Billy Wilder's Oscar-winning movie "The Apartment" was a big hit in 1960, but its story — the cynical treatment of young working women by older married men — must have seemed kind of cold for the musical stage. But Neil Simon — who wrote the script for its musical adaptation, "Promises, Promises" — knew what to do. He let the leading man, junior executive Chuck Baxter, spend much of his stage time speaking directly to the audience.
It's as if Simon knew that, years later, the thoroughly engaging Ben Nordstrom would come along to play the part.
One of St. Louis' favorite young performers, Nordstrom dances up a storm and sings with unaffected clarity, both talents that "Promises, Promises" puts to fine use. But what matters most is his charm. Bantering with the audience, confessing his secret dreams or struggling with (well-deserved) guilt, he gives us a look at Chuck that we might have deduced from his interactions with other characters. But we don't have to deduce anything because Nordstrom lays it all on the line.

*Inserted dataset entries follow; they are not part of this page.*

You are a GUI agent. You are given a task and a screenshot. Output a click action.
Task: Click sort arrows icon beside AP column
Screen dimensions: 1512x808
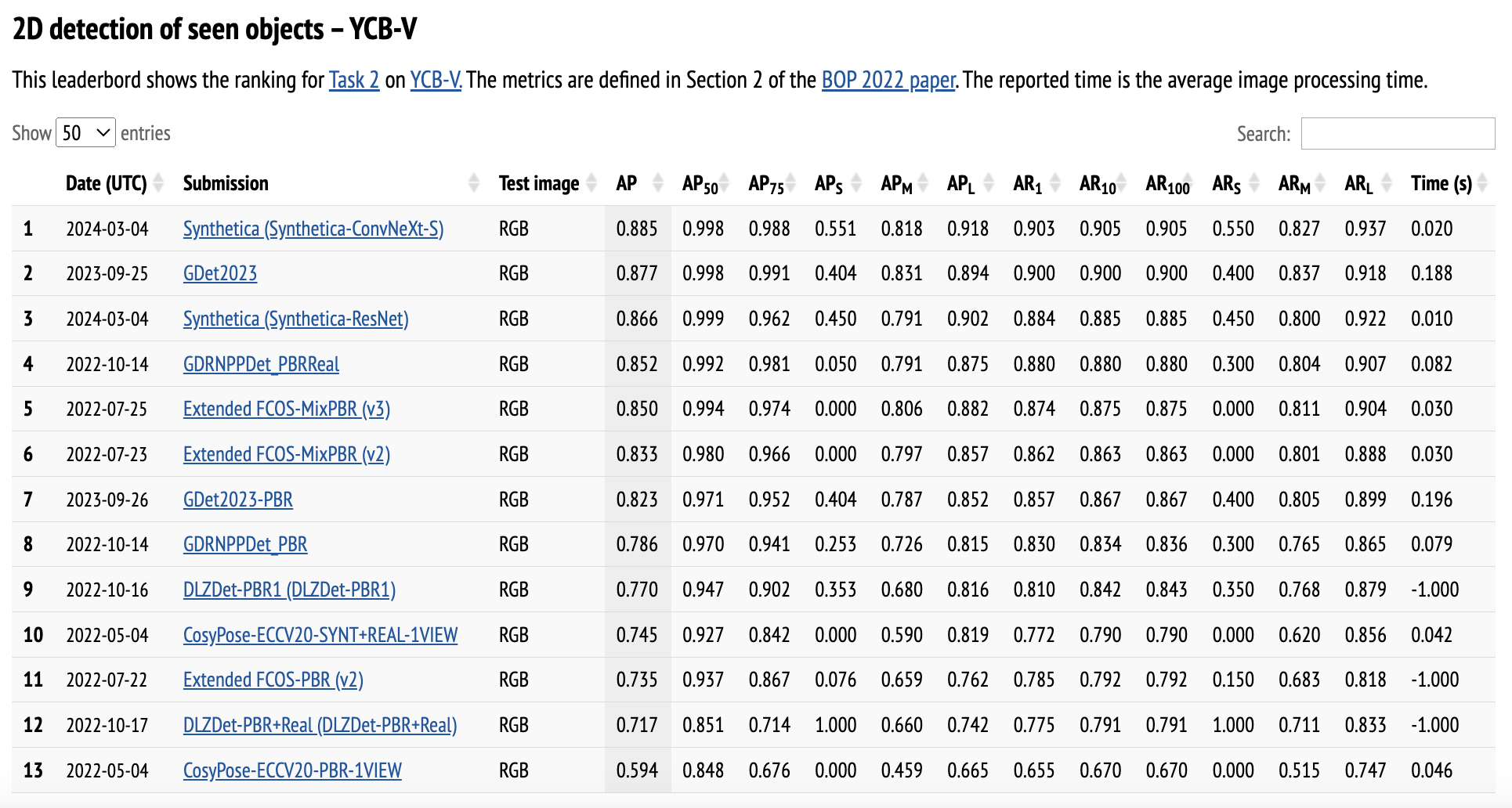(x=658, y=183)
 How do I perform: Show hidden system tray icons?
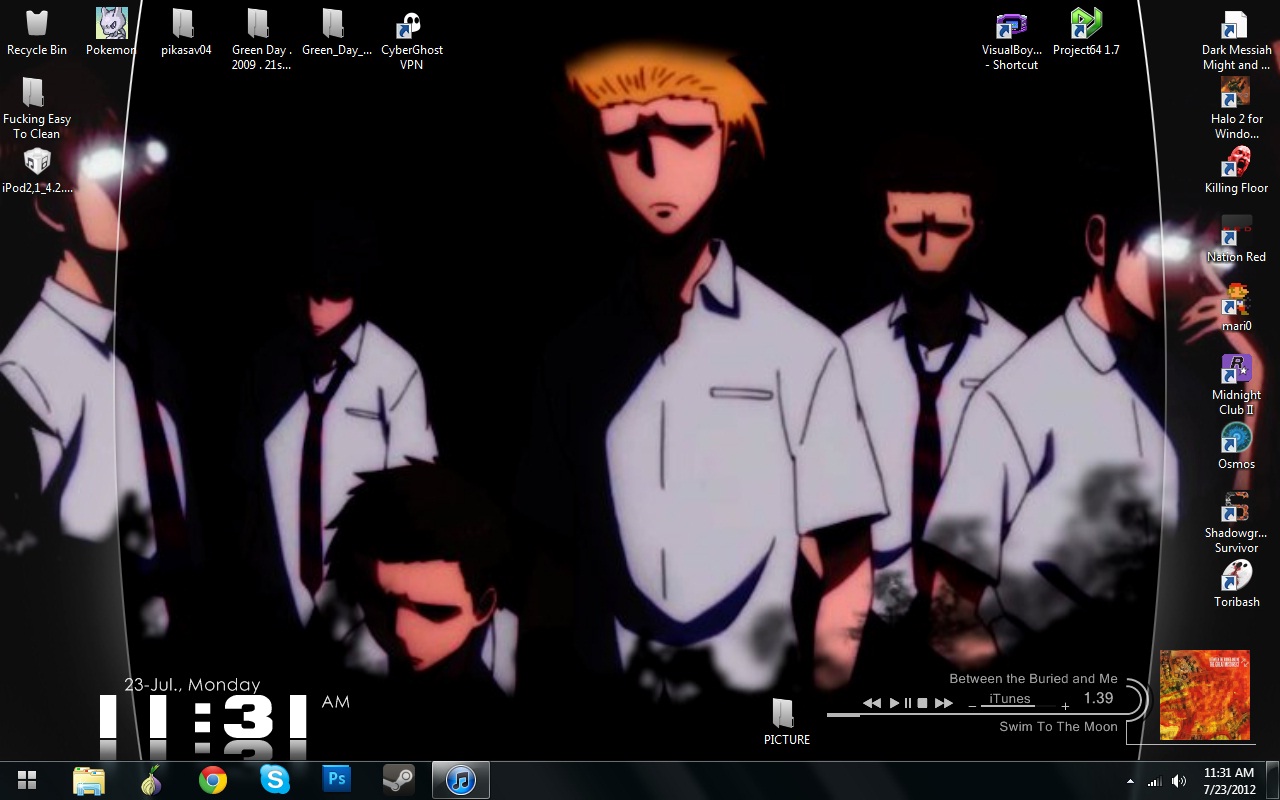pyautogui.click(x=1130, y=781)
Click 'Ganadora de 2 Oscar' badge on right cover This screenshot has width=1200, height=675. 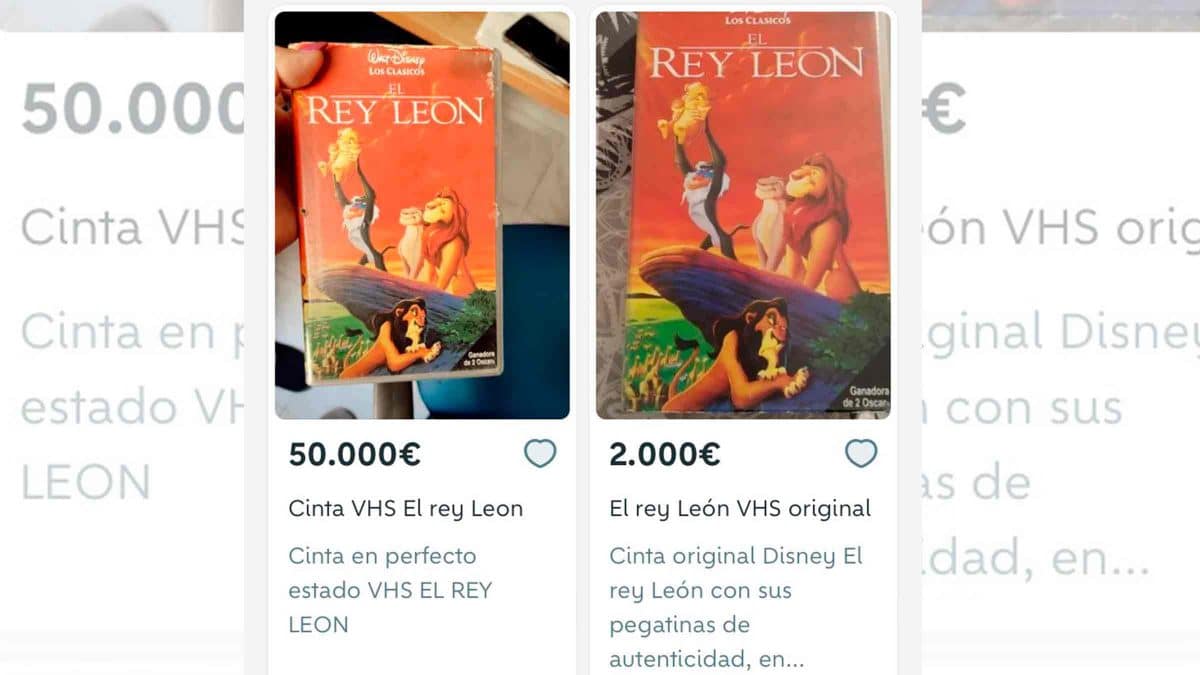pyautogui.click(x=868, y=396)
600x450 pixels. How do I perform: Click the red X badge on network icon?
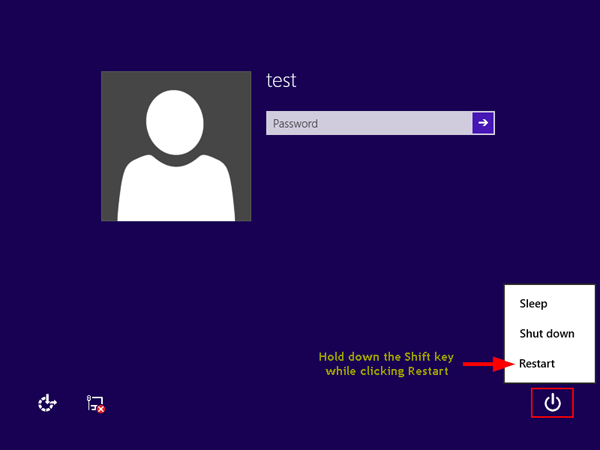[101, 409]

He brings us inside the character and his world and its world, from the very first scene (which includes Chuck's first monologue). As a result, we're rooting for him. Otherwise, that might be hard.
Apparently Chuck is one of the few single men at the huge insurance company where he's climbing the ladder. When married executives need a place to bring their girlfriends, Chuck obliges them, culling professional rewards. Eventually his scheme comes to the attention of snaky J.D. Sheldrake (Michael Halling). Sheldrake, also married, promotes Chuck in exchange for permanent visiting rights with his girlfriend. Unfortunately, she turns out to be the waitress Chuck is falling for himself, Fran Kubelik (Tari Kelly).
Set in 1968 — an era smartly established by the show's creators, director Michael Hamilton, choreographer Dana Lewis and the design team — "Promises, Promises" enjoys a "Mad Men" gloss as well as the murky waters that ebb and flow behind it.
That's a complicated tone, one that's harder for Kelly to achieve than Nordstrom. Fran is a self-destructive young woman who, because of the standards of her day, is expected to seem bright and shiny no matter what. Kelly is very persuasive as bright and shiny, kind of opaque when it comes to Fran's troubling impulses. However, she's a graceful vocalist who does a lovely job with her songs, including an odd folk-style rendition of "I'll Never Fall in Love Again." It will not fool anyone who spent 1968 buying folk albums.
In fact, much of the music is kind of flat. Composer Burt Bacharach and lyricist Hal David were very popular when they wrote the score, but consider a sampling of 1968 releases: Bob Dylan's "John Wesley Harding," Jimi Hendrix's "Electric Ladyland," the Beatles' White Album (to name just a very few). Bacharach and David were a big deal, but they weren't cutting edge and neither was their musical.
On the other hand, the business world of the show is better suited to Bacharach and David than to younger sounds. And other aspects of the era have held up. John Inchiostro's costumes reiterate the gender roles of the era (understated for men, flashy for young women) that define the plot. And the set and lighting, designed by Mark Halpin and Matthew McCarthy respectively, are a wonder.
Thanks to a system of panels awash in changing colors, the show's different locations (the office, Chuck's apartment, etc.) appear and vanish like magic. But we always know where we are, as do the characters in this regimented world. We also know it's all about to change. That's the trouble with modernity. It simply refuses to stay put.